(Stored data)

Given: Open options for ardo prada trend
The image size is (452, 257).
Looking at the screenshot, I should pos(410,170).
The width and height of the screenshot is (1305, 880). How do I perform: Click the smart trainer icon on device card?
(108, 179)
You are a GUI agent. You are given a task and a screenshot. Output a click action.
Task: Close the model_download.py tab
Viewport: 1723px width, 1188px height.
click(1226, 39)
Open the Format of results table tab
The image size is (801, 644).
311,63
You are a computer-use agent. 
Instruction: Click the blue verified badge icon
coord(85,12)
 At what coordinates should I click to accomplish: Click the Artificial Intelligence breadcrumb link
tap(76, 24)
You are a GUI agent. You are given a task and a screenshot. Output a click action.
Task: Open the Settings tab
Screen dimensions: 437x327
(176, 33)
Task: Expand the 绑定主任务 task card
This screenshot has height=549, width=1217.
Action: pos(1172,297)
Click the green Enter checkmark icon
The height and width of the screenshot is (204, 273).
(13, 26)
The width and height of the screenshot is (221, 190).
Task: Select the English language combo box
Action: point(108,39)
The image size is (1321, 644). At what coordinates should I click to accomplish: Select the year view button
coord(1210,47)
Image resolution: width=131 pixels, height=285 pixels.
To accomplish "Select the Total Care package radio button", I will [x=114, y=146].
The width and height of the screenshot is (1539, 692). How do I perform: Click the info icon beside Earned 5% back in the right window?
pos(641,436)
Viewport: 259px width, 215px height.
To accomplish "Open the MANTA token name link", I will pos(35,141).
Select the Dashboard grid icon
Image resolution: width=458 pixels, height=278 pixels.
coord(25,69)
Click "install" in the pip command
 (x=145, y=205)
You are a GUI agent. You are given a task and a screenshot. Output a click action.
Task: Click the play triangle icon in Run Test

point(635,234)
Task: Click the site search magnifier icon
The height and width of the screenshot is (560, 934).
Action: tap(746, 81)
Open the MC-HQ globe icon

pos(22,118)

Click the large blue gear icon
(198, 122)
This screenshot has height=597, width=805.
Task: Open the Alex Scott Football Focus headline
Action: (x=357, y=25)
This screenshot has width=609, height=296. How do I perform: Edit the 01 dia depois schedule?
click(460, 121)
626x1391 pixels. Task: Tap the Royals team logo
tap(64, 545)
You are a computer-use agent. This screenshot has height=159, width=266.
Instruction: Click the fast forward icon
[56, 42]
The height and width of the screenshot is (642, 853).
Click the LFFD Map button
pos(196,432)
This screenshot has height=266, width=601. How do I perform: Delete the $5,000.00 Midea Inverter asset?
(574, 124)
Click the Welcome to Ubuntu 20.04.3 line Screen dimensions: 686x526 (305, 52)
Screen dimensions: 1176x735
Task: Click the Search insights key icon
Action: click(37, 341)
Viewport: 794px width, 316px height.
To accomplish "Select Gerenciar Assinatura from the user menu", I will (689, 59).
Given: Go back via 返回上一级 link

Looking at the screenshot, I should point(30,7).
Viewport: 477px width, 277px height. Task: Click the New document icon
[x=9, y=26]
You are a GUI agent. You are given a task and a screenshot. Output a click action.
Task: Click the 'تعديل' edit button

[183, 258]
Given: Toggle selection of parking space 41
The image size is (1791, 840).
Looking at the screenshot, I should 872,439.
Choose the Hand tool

REQUIRED WORK :: The answer is every entry, repeated word for word.

RESPONSE TO THE EXERCISE ::
Given: Open options for ardo prada trend
The image size is (452, 257).
Looking at the screenshot, I should pos(410,170).
The width and height of the screenshot is (1305, 880). How do I perform: Click the smart trainer icon on device card?
(108, 179)
You are a GUI agent. You are given a task and a screenshot. Output a click action.
Task: Close the model_download.py tab
Viewport: 1723px width, 1188px height.
click(1226, 39)
Open the Format of results table tab
The image size is (801, 644).
311,63
You are a computer-use agent. 
Instruction: Click the blue verified badge icon
coord(85,12)
 At what coordinates should I click to accomplish: Click the Artificial Intelligence breadcrumb link
tap(76, 24)
You are a GUI agent. You are given a task and a screenshot. Output a click action.
Task: Open the Settings tab
Screen dimensions: 437x327
(176, 33)
Task: Expand the 绑定主任务 task card
This screenshot has height=549, width=1217.
Action: pos(1172,297)
Click the green Enter checkmark icon
The height and width of the screenshot is (204, 273).
(13, 26)
The width and height of the screenshot is (221, 190).
Task: Select the English language combo box
Action: point(108,39)
The image size is (1321, 644). At what coordinates should I click to accomplish: Select the year view button
coord(1210,47)
Image resolution: width=131 pixels, height=285 pixels.
To accomplish "Select the Total Care package radio button", I will [x=114, y=146].
The width and height of the screenshot is (1539, 692). How do I perform: Click the info icon beside Earned 5% back in the right window?
pos(641,436)
Viewport: 259px width, 215px height.
To accomplish "Open the MANTA token name link", I will pos(35,141).
Select the Dashboard grid icon
Image resolution: width=458 pixels, height=278 pixels.
coord(25,69)
Click "install" in the pip command
 (x=145, y=205)
You are a GUI agent. You are given a task and a screenshot. Output a click action.
Task: Click the play triangle icon in Run Test

point(635,234)
Task: Click the site search magnifier icon
The height and width of the screenshot is (560, 934).
Action: tap(746, 81)
Open the MC-HQ globe icon

pos(22,118)

Click the large blue gear icon
(198, 122)
This screenshot has height=597, width=805.
Task: Open the Alex Scott Football Focus headline
Action: (x=357, y=25)
This screenshot has width=609, height=296. How do I perform: Edit the 01 dia depois schedule?
click(460, 121)
626x1391 pixels. Task: Tap the Royals team logo
tap(64, 545)
You are a computer-use agent. This screenshot has height=159, width=266.
Instruction: Click the fast forward icon
[56, 42]
The height and width of the screenshot is (642, 853).
Click the LFFD Map button
pos(196,432)
This screenshot has height=266, width=601. How do I perform: Delete the $5,000.00 Midea Inverter asset?
(574, 124)
Click the Welcome to Ubuntu 20.04.3 line Screen dimensions: 686x526 (305, 52)
Screen dimensions: 1176x735
Task: Click the Search insights key icon
Action: click(37, 341)
Viewport: 794px width, 316px height.
To accomplish "Select Gerenciar Assinatura from the user menu", I will (689, 59).
Given: Go back via 返回上一级 link

Looking at the screenshot, I should point(30,7).
Viewport: 477px width, 277px height. Task: Click the New document icon
[x=9, y=26]
You are a GUI agent. You are given a task and a screenshot. Output a click action.
Task: Click the 'تعديل' edit button

[183, 258]
Given: Toggle selection of parking space 41
The image size is (1791, 840).
Looking at the screenshot, I should 872,439.
Choose the Hand tool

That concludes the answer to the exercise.